O vilarejo de Santa Ângela é uma vila de pescadores que fica alguns quilômetros longe da cidade. Os historiadores da nossa cidade deduziram que o vilarejo antes era chamado de Vilarejo dos Santos, mas devido a um acontecimento que marcou as pessoas, o vilarejo acabou ganhando esse nome atual. Reza a lenda que Ângela era uma moça bela e inocente de família humilde que acabou se apaixonando pelo filho de um dos pescadores.Não acabou bem. Na verdade nunca acaba.
Sua família era meio que rival da família do jovem pescador por quem ela se apaixonara, como um Romeu e Julieta do século XX. Numa noite fria de inverno, os pescadores resolveram voltar mais cedo por causa do mar agitado, foi quando um deles encontrou o jovem rapaz morto dentro de um dos barcos.
O vilarejo inteiro ficou comovido com o fato, pois o jovem era querido, todo mundo gostava dele. Quando o fato tomou grandes proporções, o vilarejo inteiro reuniu-se para tentar pegar o responsável por deixar uma faca cravada no peito do jovem. O que eles não sabiam era que na mesma noite em que ela morrera, horas antes, o garoto havia se encontrado com Ângela e eles juraram amor eterno sob a luz do luar. Naquela noite eles se despiram de qualquer timidez e roupa, e dentro do barco, fizeram amor.

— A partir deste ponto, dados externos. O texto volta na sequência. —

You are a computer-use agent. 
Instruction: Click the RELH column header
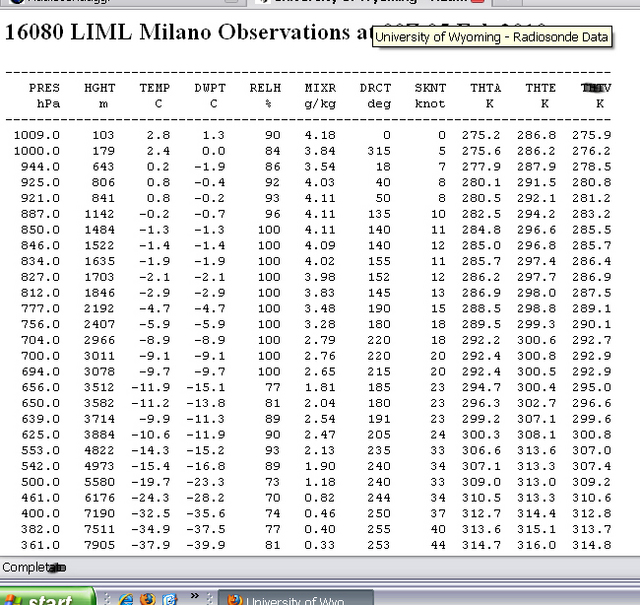click(264, 88)
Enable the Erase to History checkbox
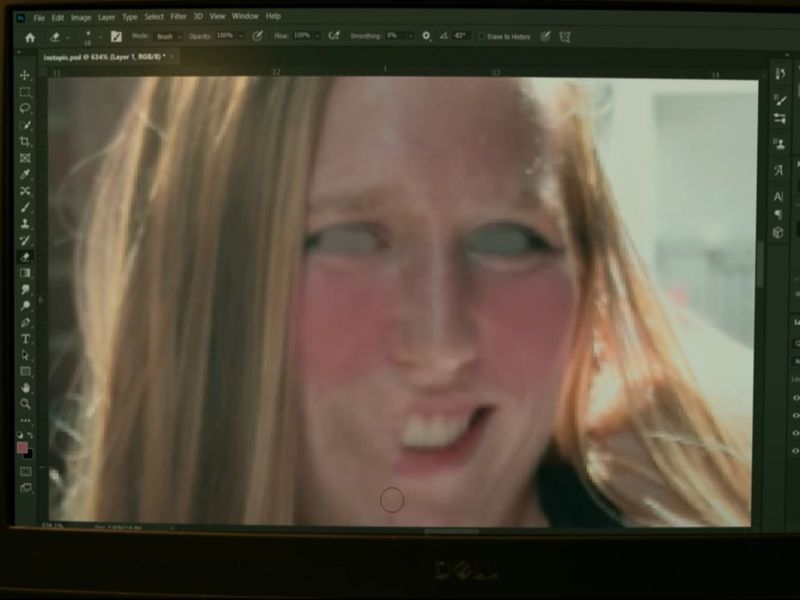This screenshot has width=800, height=600. point(481,37)
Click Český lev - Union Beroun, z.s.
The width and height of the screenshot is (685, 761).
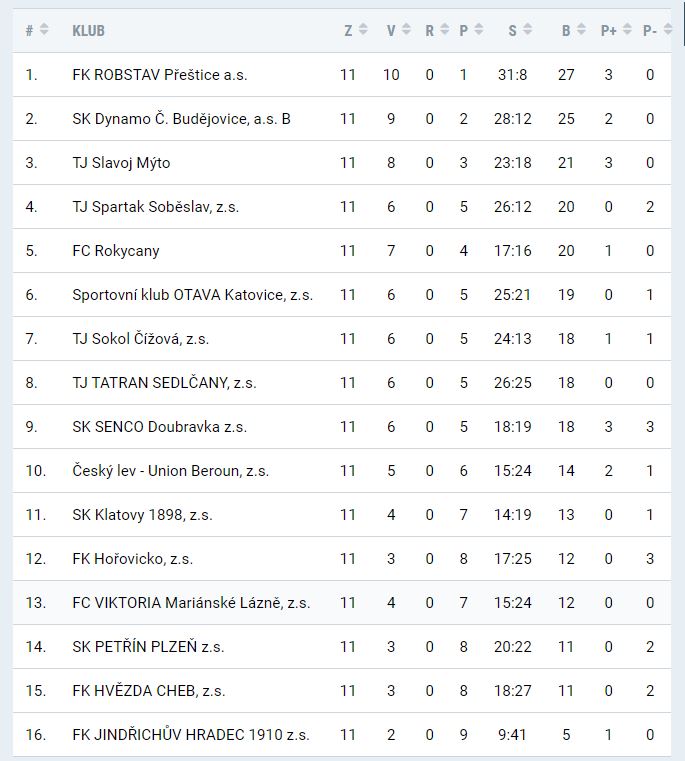[x=170, y=471]
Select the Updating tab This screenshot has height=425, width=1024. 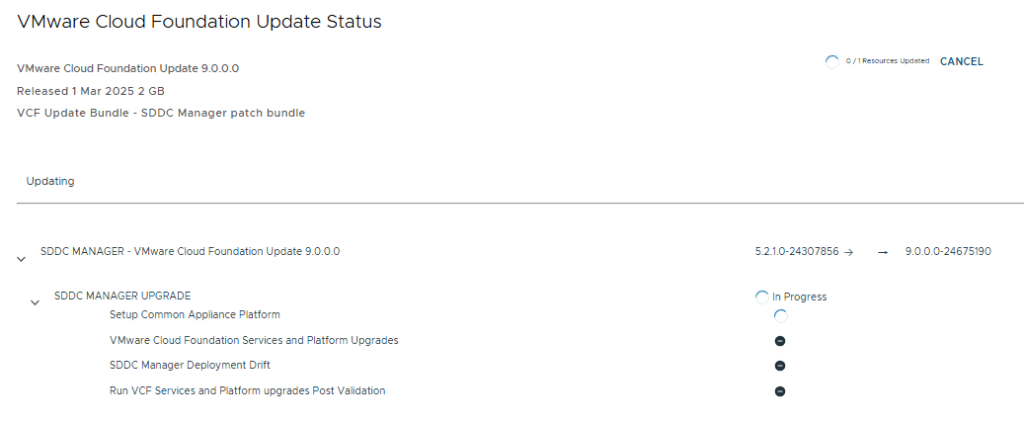50,182
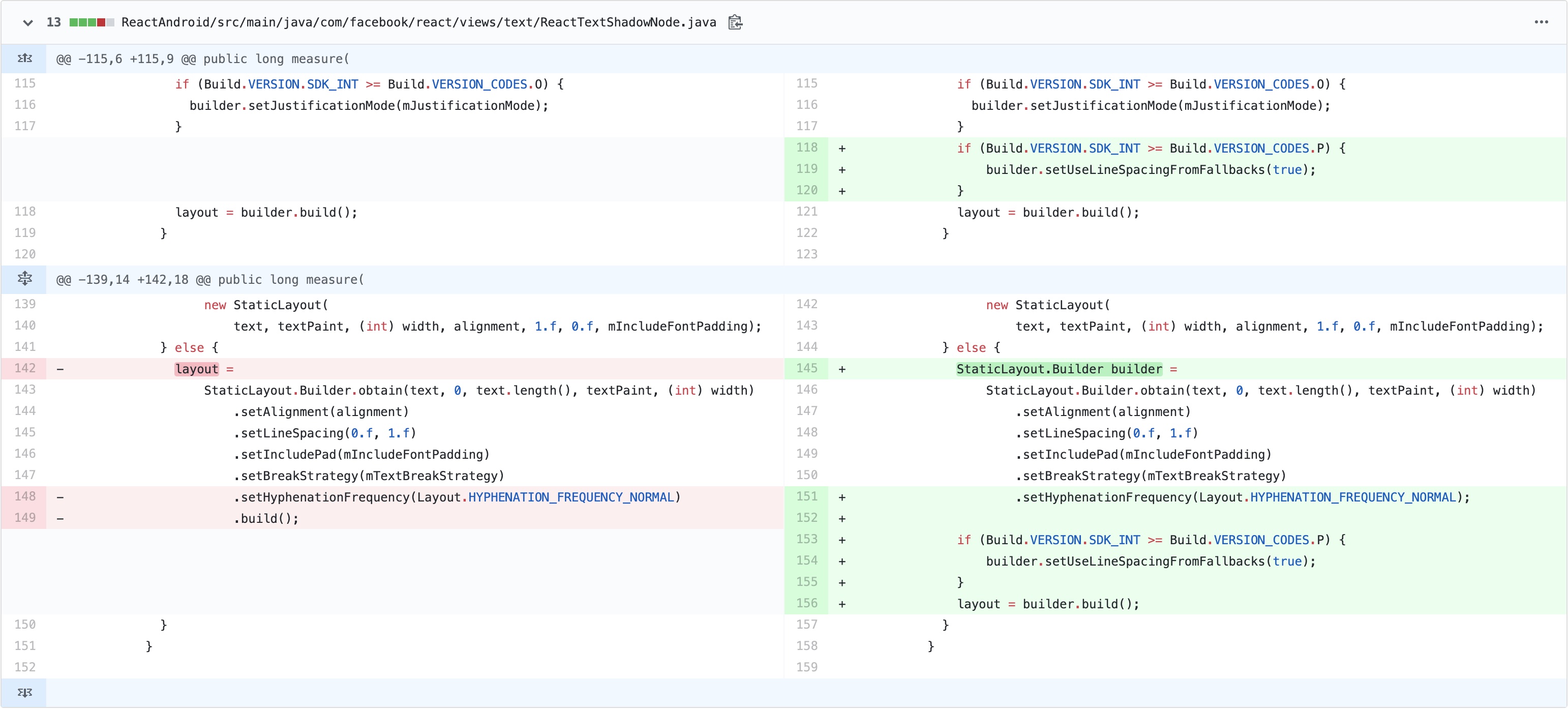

A família de Ângela quase não era vista pela vista, eles evitavam qualquer coisa relacionada ao assassinato do jovem que outrora fora apaixonado por Ângela. Exatamente um mês depois do ocorrido, alguns pescadores avistaram a moça andando pela orla da praia usando um vestido branco de casamento que se arrastava pela areia, quando questionada do porquê de ela estar andando por ali àquela hora da noite, Ângela respondeu que finalmente se juntaria ao seu amor.
“Estou indo ficar com ele” ela disse serenamente. “Onde ninguém mais poderá nos separar, onde nenhuma lâmina definirá meu destino. Estou indo ficar com ele... Estou indo ficar com André”.Os pescadores descobriram então que a família de Ângela fora a responsável pela morte dele.
Naquela noite fria de mar agitado, ela pulou no mar. Pela manhã, o vilarejo inteiro contemplou seu corpo sobre a areia enquanto o mar se dissolvia em espuma ao encontro de seu vestido. Os pais de Ângela assumiram naquele momento de tristeza, que eles a mataram, pois matando André, eles a perderam também.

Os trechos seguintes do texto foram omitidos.